» What needs to be done: In the entries below, find the line with "Pele Perfeita (38, 1706)" and print exactly every line from there up to and including the line with "Beleza (75, 1568)", with no other lines.

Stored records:
^^^^^^^^^^^^^^^^

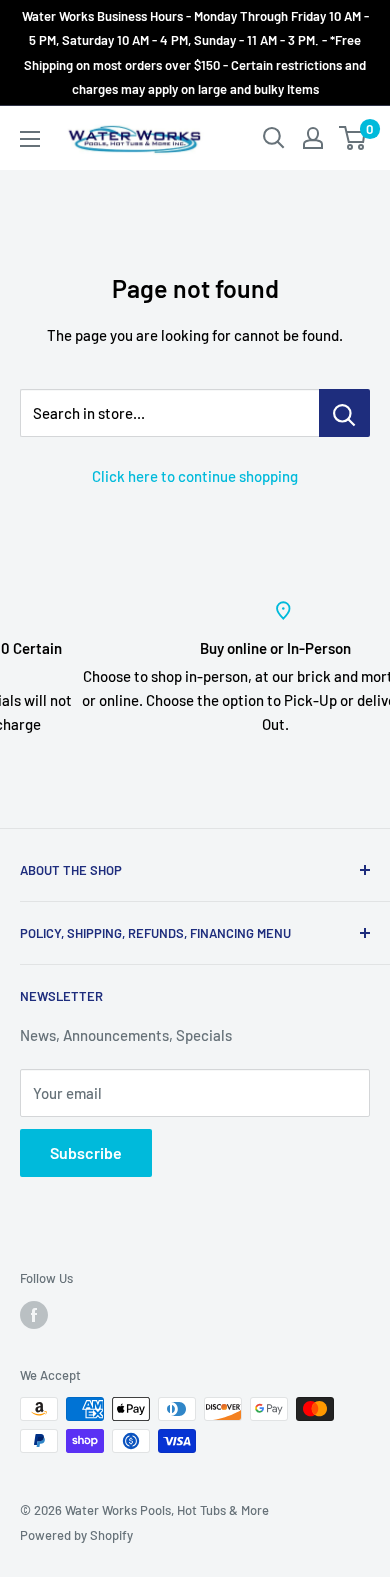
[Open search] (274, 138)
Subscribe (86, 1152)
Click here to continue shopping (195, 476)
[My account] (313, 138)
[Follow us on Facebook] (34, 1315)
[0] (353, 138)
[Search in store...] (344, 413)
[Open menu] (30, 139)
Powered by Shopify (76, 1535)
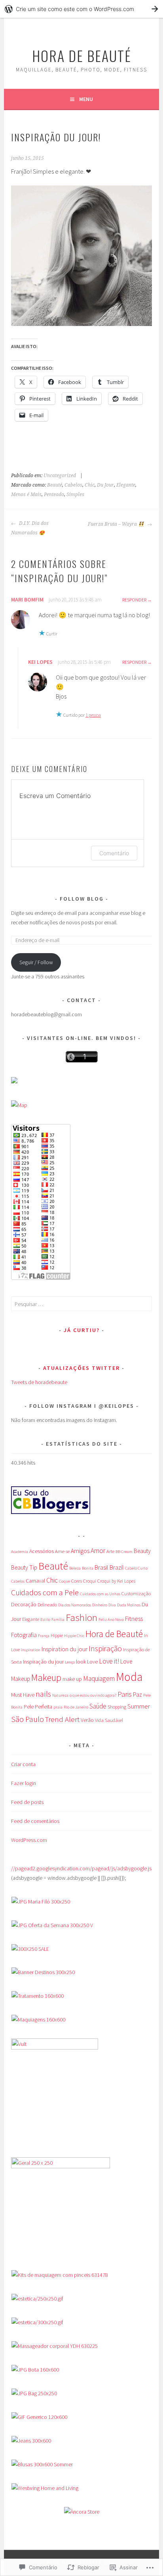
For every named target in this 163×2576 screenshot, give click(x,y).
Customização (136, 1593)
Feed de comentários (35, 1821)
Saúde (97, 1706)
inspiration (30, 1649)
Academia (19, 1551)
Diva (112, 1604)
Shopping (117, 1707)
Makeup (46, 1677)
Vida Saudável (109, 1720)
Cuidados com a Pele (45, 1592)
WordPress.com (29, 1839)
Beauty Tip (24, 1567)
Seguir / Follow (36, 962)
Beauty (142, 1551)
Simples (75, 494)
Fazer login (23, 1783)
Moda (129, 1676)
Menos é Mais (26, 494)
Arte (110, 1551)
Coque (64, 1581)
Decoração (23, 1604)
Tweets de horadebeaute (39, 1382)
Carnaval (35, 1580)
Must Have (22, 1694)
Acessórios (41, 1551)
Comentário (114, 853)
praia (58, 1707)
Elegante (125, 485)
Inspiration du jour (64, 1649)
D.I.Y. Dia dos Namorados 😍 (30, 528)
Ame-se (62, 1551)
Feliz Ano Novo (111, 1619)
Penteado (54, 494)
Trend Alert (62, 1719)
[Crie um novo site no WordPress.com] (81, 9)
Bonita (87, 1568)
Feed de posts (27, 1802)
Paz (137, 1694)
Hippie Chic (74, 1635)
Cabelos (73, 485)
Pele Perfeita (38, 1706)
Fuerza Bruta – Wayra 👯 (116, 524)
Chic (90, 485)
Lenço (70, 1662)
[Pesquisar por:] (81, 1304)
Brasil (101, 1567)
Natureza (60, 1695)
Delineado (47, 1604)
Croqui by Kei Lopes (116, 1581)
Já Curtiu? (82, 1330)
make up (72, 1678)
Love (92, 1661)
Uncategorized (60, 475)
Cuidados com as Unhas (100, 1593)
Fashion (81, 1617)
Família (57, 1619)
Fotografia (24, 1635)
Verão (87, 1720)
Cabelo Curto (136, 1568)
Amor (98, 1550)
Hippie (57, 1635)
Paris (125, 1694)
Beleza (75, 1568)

^^^^^^^^^^^^^^^^

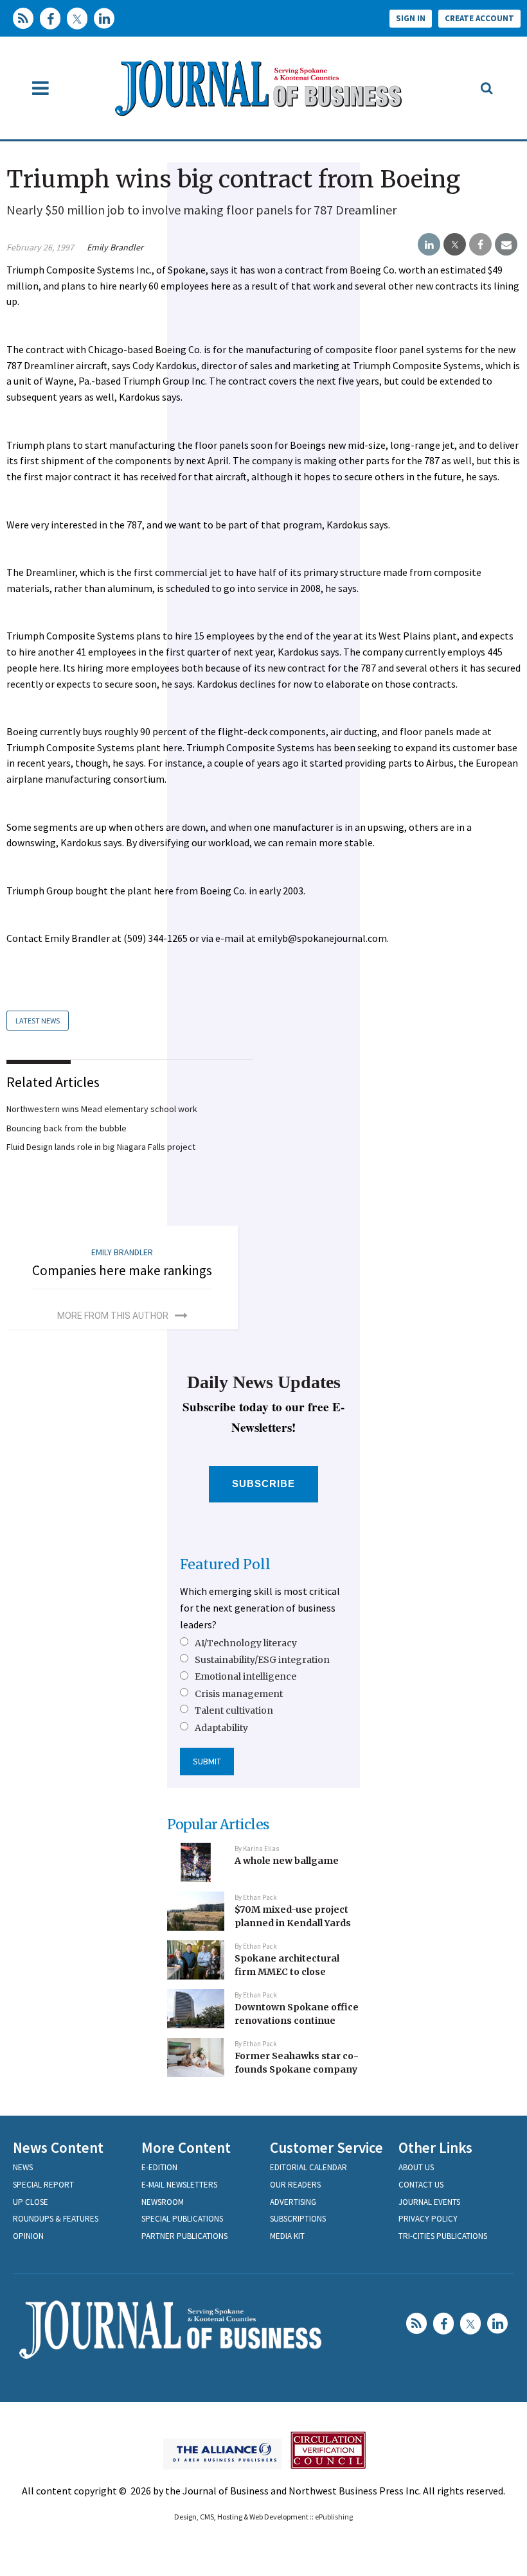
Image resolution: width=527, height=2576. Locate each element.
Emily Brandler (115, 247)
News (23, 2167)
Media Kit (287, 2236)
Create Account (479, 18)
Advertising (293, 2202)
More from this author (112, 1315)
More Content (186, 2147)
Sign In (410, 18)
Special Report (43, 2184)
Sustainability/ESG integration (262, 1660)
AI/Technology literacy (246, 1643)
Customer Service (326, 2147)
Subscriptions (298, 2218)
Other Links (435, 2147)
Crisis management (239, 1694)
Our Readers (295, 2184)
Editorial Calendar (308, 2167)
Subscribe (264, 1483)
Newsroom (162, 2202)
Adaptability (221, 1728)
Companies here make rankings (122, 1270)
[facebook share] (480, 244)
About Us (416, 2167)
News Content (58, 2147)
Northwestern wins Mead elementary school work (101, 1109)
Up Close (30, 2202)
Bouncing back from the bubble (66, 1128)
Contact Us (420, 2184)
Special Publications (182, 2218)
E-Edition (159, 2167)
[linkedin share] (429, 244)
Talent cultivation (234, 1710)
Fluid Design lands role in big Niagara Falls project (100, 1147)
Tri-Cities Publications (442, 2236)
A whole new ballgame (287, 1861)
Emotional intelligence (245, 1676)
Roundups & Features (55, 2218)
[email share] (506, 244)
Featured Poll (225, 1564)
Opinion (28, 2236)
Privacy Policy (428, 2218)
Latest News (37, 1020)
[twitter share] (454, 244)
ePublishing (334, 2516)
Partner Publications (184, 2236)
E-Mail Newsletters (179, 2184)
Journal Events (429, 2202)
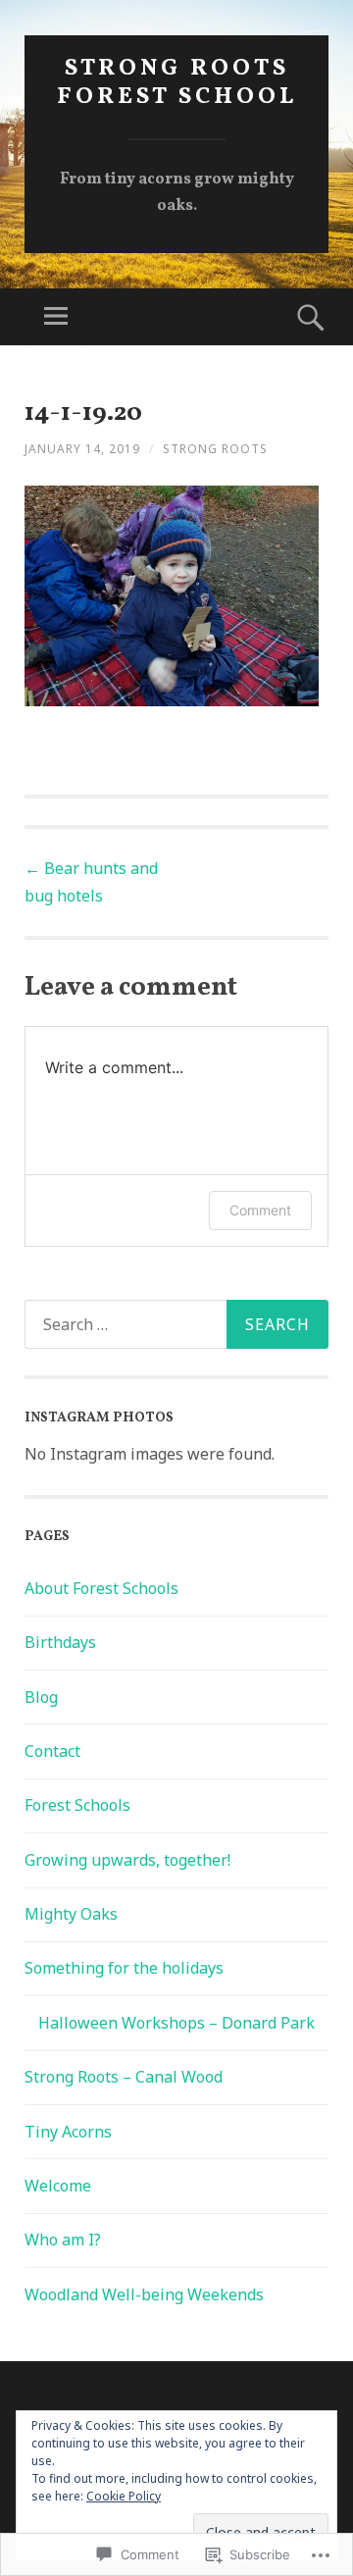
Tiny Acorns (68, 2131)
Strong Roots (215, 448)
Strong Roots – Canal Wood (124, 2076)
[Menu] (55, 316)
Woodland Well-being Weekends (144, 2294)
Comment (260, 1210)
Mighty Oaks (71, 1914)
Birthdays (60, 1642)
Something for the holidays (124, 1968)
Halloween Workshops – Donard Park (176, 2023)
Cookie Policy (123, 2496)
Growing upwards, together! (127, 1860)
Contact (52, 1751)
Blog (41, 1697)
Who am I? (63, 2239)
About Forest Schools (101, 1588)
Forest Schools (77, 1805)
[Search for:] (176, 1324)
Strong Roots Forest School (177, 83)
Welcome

^^^^^^^^^^^^^^^^

» Solution for this task:
Pele Perfeita (38, 1706)
Fuerza Bruta – Wayra 👯 (116, 524)
Chic (90, 485)
Lenço (70, 1662)
[Pesquisar por:] (81, 1304)
Brasil (101, 1567)
Natureza (60, 1695)
Delineado (47, 1604)
Croqui by Kei Lopes (116, 1581)
Já Curtiu? (82, 1330)
make up (72, 1678)
Love (92, 1661)
Uncategorized (60, 475)
Cuidados com as Unhas (100, 1593)
Fashion (81, 1617)
Família (57, 1619)
Fotografia (24, 1635)
Verão (87, 1720)
Cabelo Curto (136, 1568)
Amor (98, 1550)
Hippie (57, 1635)
Paris (125, 1694)
Beleza (75, 1568)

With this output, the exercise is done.